* PROBLEM TO SOLVE: List every proper name that appears in the review excerpt below.

* PAGE EXCERPT:
┄┄┄┄┄┄┄┄┄┄

There’s also a confusing message and unresolved tension at the center of The Reckoning. The postscript reminds us that an estimated 500,000 women died at the hands of men who accused them of witchcraft. The fact is so disturbing because the fanatical patriarchy took out their irrational fear on women, subjecting the accused to unthinkable horrors without evidence in the name of an absurd superstition. With that in mind, it’s curious that Marshall injects scenes in which Grace, kept in a filthy medieval cell, sees a horned demon that whispers and temps her at night. She is, in a manner of speaking, talking to the devil, as her accusers suspect. Granted, she never formally signs an agreement with the demon for, say, her freedom or the life of her child. But he appears real enough.

┄┄┄┄┄┄┄┄┄┄

* STORED DATA:
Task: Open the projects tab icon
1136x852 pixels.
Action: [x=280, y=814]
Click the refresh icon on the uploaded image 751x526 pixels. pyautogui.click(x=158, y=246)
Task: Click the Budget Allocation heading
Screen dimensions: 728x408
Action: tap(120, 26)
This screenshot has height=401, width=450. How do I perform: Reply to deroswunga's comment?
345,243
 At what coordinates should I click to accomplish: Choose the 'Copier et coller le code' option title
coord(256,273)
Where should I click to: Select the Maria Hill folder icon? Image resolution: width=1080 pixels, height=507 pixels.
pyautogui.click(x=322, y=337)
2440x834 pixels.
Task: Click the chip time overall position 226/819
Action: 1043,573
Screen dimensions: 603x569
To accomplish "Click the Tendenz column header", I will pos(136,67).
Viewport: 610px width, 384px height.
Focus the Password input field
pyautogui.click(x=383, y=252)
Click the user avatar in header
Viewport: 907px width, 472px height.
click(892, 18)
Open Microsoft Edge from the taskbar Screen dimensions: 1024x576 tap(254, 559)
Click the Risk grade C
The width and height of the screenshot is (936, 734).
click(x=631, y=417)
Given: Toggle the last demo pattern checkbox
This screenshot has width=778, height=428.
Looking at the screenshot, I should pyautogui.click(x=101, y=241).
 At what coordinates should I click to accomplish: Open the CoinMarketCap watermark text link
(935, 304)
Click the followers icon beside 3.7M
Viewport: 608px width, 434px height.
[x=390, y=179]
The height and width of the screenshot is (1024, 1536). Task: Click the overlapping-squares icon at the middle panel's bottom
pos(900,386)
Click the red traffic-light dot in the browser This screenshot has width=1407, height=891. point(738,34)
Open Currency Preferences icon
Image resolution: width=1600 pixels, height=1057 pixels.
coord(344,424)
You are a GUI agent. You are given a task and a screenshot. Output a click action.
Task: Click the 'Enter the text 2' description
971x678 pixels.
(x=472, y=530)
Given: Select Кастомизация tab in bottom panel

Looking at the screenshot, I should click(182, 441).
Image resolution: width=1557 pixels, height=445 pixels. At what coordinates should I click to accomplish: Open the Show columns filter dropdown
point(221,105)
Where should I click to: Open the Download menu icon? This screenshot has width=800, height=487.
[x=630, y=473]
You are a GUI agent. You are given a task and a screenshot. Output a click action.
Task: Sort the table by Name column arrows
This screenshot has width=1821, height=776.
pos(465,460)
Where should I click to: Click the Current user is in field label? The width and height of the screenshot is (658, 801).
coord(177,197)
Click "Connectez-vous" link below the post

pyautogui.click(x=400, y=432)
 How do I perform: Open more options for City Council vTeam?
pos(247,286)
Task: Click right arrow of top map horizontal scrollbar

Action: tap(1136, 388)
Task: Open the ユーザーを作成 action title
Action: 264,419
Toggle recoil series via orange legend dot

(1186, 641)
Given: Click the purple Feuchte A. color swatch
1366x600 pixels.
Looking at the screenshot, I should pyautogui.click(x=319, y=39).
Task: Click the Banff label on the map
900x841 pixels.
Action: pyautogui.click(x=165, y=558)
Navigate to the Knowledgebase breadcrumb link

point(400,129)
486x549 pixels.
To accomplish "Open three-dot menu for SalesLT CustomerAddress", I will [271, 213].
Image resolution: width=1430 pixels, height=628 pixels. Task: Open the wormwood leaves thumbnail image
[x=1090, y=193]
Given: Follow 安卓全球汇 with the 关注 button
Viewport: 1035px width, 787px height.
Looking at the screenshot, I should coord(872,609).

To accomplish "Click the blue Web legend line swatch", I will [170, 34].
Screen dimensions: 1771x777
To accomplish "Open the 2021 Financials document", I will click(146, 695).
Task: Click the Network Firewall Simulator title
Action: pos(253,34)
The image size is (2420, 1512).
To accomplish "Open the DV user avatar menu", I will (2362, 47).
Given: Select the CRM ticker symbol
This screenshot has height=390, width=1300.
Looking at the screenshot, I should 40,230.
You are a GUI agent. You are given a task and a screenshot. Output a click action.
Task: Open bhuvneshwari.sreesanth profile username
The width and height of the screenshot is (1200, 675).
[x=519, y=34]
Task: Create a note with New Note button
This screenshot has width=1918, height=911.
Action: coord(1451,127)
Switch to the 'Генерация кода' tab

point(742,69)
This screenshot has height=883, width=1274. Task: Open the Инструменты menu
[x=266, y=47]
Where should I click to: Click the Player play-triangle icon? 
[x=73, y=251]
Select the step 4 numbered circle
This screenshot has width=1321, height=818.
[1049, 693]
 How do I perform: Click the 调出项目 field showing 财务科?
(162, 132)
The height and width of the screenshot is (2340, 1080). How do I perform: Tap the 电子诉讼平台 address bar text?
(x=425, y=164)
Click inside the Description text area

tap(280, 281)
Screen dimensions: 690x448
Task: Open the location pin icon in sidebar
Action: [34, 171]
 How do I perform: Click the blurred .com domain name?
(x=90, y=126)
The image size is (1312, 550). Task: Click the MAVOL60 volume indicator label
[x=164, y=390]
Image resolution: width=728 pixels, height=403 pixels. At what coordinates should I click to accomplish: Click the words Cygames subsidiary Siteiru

┄┄┄┄┄┄┄┄┄┄

* EXERCISE ANSWER:
The Reckoning
Marshall
Grace